Ajeng tak mengerti, untuk apa dia mengikutinya sampai sini? Lagipula, ia merasa tidak memiliki kesalahan sama sekali. Namun, gadis yang menjabat sebagai kakak kelasnya itu terus-menerus memojokkannya.

Ajeng memberanikan mengangkat kepalanya, hingga kedua mata mereka bertemu sesaat, sebelum Naura berdecak dan memutus kontak mata itu terlebih dulu.

"Gue nggak yakin, kalo lo bisa kepilih buat gantiin jabatan Agil. Tapi ... ya perbanyak doa aja, deh. Siapa tau, keajaiban emang berpihak sama lo." Naura tersenyum sambil menepuk pundak Ajeng, lalu melenggang pergi meninggalkan Ajeng sendiri di Taman itu.

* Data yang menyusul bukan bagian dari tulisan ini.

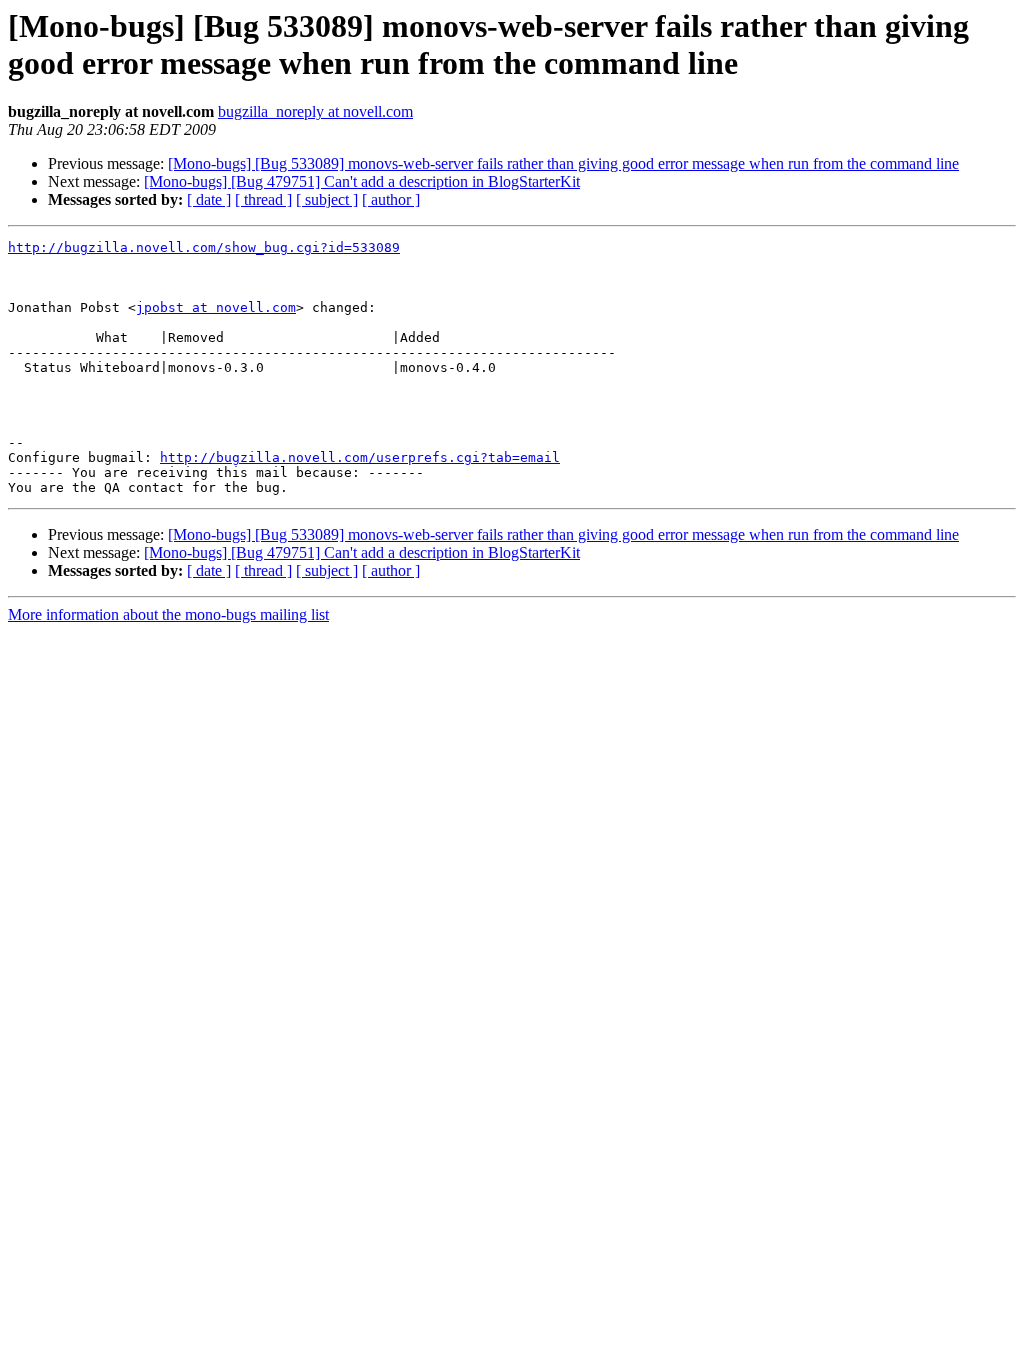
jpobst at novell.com (216, 307)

Ajeng menatap punggung Naura yang semakin menjauh dari penglihatan, setelah itu mendudukkan bokongnya di kursi panjang berwarna putih itu.

Usaha Ajeng untuk melawan rasa pesimis sepertinya selalu dipatahkan. Ia hanya ingin memberi pembuktian, bahwa gadis sepertinya pun memiliki hak dan tak pantas menerima kalimat-kalimat yang bersifat merendahkan.

Bukan untuk siswa-siswi SMA Lentera saja, tetapi juga untuk ibunya. Ajeng bisa membuat perubahan, ia tak akan kalah sebelum mencoba. Saat ini adalah waktu yang tepat untuk Ajeng beranjak, ia tak ingin menyia-nyiakan kesempatan itu.

Tidak peduli seberapa banyak orang yang membencinya, ia membutuhkan satu orang yang selalu berada di sisinya dan mendukung apapun yang dilakukannya. Itu ... lebih dari cukup untuk membuat semangatnya terus berkobar.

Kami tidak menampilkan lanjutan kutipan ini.